Wie bei vielen anderen, so war auch bei ihnen der Krieg der Vater aller Dinge: Geländewagen. Mit einer Auswahl von sechs Fahrzeugen zeichneten die Messe Bremen und das Münchner Fachmagazin „Off Road“ mit einer Auswahl von sechs berühmten Fahrzeugen vom Urvater dieser Fahrzeugart, dem Willys-Overland MB, über den seit Jahrzehnten nahezu unverändert gebauten Land Rover bis zum Mercedes G deren Geschichte nach.

Erstmals waren auf der Bremen Classic Motorshow auch nicht motorisierte Zweiräder zu sehen und zu haben. So präsentierten Sammler und Händler im Messe-Foyer die Sonderschau „Stahlrenner“ mit rund 40 Fahrradraritäten, an denen sich die Entwicklung von Design und Technik im Verlauf des 20. Jahrhunderts ablesen ließ.

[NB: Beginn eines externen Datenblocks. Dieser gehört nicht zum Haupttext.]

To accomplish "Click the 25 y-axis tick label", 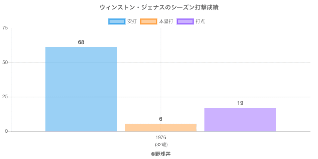I will tap(5, 97).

Wer sich für einen Old- oder Youngtimer im eher unteren Preissegment interessierte, besuchte die mit 250 Exponaten wieder komplett ausgebuchte private Fahrzeugbörse im Messe-Parkhaus. Hier ging das Angebot quer durch den Garten, sowohl was die Marken als auch die Baujahre und Preise betrifft. Während in den Hallen fast alle Exponate in tadellosem Zustand waren, hatte an manchen der hier angebotenen Fahrzeuge schon der Zahn der Zeit genagt. Immerhin, bei denen sah man wenigstens, woran man war. Für den Verkauf aufgehübschte Autos, bei denen man nicht sehen konnte, was sich unter Spachtel und Lack verbirgt, waren nämlich auch hier ein Problem. Wenn die Arbeiten dann auch noch dilettantisch ausgeführt worden waren, sorgte das für Unmut beim Publikum. So bekam mancher Verkäufer, der sein Fahrzeug als tadellos anpries, einiges zu hören und blieb am Ende auf dem vermeintlichen Schmuckstück sitzen.

Mittlerweile hat sich eine rege Club-Szene entwickelt, was auch der Attraktivität der Bremer Messe zu Gute kommt. Nach Schätzungen des ADAC gibt es in Deutschland rund 3000 Oldtimer-, Youngtimer- und Markenclubs, die von einigen traditionsbewussten Herstellern gezielt gefördert werden. Wie vielfältig die Szene ist, konnte man bei den Präsentationen der Clubs in Halle 5 sehen, von denen sich rund 100 dem Publikum vorstellten. An ihren Ständen konnte man nicht nur anregende Benzingespräche führen, sondern sich auch wertvolle Ratschläge hinsichtlich Kauf, Restaurierung und Reparatur des betreffenden Typs holen. Den kennt eben niemand so gut wie einer, der einen hat und sich ihm mit Hingabe widmet.

Auch wenn „letztes Jahr mehr war“, ist die Messeleitung mit Verlauf und Ergebnis der diesjährigen Bremen Classic Motorshow zufrieden. Deshalb wird es auch im Februar nächsten Jahres wieder für die Klassikerenthusiasten aus dem Norden heißen: Auf an die Weser.